───── Excerpted records ─────

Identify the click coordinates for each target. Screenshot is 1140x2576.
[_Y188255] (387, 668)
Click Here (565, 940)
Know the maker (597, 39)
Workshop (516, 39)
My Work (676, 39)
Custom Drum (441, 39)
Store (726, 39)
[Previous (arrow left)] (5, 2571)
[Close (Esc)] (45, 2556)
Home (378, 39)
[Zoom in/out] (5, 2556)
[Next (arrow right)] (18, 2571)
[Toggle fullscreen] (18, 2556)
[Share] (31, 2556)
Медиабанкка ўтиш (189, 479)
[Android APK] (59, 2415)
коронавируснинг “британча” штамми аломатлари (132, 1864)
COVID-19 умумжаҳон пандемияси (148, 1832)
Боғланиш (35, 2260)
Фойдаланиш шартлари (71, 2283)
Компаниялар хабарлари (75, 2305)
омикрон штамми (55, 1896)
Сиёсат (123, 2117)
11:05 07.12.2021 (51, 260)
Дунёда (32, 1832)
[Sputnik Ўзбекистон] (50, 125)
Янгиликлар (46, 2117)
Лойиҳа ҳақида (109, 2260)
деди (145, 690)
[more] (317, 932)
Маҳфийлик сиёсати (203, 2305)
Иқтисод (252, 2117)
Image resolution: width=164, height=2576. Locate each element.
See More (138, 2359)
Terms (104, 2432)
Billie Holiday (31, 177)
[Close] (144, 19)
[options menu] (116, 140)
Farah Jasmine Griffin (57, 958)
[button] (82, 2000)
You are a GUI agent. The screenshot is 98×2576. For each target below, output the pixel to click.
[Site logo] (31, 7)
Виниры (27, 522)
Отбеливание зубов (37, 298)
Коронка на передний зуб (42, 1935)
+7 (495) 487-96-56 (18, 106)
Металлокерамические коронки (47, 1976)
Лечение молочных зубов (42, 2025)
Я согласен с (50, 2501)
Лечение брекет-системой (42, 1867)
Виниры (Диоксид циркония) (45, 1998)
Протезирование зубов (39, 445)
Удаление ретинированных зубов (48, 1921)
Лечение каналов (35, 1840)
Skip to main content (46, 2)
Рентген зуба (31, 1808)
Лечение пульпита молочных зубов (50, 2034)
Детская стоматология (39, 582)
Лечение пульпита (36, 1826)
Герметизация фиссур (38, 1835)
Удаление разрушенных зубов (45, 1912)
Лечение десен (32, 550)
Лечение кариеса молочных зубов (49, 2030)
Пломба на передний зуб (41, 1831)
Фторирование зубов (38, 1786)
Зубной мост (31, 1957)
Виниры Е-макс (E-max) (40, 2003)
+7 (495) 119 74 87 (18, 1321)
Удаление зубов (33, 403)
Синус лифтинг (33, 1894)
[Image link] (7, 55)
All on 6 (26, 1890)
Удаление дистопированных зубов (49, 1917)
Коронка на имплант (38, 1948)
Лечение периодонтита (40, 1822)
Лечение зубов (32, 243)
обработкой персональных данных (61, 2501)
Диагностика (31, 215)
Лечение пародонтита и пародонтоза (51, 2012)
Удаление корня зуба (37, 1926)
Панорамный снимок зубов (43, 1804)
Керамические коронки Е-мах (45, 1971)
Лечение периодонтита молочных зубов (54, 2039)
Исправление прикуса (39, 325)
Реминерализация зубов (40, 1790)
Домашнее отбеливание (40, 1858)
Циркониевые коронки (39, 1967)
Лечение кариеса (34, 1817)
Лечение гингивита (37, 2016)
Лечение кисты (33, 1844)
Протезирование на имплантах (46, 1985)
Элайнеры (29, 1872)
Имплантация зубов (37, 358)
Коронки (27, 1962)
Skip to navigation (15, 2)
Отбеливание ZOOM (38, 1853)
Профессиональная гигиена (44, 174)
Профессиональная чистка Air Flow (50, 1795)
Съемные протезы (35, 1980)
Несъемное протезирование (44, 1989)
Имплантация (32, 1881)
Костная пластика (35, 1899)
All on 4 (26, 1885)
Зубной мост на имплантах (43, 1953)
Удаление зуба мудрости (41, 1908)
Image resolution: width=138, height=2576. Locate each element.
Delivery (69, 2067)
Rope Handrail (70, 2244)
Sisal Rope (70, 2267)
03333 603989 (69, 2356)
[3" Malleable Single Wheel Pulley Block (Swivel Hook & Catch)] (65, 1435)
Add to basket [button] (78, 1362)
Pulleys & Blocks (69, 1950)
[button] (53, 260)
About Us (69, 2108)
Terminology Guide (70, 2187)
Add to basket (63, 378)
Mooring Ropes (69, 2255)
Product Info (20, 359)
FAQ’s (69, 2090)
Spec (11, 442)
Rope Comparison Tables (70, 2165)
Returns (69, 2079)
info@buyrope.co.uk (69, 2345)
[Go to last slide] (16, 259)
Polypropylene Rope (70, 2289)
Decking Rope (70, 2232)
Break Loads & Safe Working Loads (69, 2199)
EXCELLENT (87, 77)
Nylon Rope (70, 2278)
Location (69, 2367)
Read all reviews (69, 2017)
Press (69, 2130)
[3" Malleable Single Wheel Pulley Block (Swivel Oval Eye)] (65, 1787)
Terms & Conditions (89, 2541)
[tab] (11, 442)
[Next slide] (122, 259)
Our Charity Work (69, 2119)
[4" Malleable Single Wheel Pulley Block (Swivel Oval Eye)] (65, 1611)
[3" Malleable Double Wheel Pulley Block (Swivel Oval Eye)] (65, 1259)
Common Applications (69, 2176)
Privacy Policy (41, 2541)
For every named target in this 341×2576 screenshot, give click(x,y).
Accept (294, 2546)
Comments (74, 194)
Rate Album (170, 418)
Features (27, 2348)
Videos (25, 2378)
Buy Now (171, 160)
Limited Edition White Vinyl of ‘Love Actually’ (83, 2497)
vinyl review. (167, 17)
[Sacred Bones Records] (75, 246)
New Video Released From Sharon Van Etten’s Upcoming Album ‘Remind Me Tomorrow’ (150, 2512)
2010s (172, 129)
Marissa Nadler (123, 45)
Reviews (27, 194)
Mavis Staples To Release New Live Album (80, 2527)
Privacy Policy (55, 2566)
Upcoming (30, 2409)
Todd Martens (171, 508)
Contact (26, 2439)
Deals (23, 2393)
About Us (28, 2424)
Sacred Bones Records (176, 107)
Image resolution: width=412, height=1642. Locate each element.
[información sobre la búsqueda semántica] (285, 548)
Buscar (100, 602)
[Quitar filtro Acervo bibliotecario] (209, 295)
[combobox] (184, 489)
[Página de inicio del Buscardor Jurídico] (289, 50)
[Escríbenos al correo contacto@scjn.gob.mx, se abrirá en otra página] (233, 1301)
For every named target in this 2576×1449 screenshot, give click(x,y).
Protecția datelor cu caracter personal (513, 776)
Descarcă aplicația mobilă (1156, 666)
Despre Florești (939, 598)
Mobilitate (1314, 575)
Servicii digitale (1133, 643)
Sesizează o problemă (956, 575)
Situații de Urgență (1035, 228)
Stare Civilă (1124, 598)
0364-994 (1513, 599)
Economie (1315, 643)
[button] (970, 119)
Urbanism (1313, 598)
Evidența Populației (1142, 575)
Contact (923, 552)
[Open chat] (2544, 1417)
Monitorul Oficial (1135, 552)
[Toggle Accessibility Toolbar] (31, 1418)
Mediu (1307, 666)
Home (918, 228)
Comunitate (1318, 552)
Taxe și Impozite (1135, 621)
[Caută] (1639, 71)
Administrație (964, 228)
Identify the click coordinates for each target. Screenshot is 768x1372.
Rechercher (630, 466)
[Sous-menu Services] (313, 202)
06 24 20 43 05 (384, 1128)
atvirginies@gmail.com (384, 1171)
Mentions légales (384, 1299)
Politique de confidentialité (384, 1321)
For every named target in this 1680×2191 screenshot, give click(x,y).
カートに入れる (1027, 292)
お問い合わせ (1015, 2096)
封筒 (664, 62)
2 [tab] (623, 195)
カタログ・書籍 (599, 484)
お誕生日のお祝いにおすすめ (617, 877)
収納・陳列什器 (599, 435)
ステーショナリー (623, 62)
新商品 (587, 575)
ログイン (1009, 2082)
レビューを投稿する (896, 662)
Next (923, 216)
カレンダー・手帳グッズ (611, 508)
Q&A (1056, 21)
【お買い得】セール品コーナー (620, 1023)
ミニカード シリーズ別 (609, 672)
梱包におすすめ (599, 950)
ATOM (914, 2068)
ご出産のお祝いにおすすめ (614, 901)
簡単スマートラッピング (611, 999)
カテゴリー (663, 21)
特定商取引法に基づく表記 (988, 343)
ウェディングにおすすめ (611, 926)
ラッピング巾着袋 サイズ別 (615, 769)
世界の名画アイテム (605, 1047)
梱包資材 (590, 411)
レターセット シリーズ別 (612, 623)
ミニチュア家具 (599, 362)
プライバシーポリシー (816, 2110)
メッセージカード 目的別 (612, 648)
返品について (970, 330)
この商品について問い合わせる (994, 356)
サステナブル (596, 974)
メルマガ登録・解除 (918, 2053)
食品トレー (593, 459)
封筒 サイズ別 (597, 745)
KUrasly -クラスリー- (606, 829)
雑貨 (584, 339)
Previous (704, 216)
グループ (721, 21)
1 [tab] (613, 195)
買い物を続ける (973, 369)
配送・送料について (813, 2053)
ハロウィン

─────

Using the entries above, give back exactly the line containing "Sisal Rope (70, 2267)", the line containing "Product Info (20, 359)", and every line between them, and nothing else.

Sisal Rope (70, 2267)
03333 603989 (69, 2356)
[3" Malleable Single Wheel Pulley Block (Swivel Hook & Catch)] (65, 1435)
Add to basket [button] (78, 1362)
Pulleys & Blocks (69, 1950)
[button] (53, 260)
About Us (69, 2108)
Terminology Guide (70, 2187)
Add to basket (63, 378)
Mooring Ropes (69, 2255)
Product Info (20, 359)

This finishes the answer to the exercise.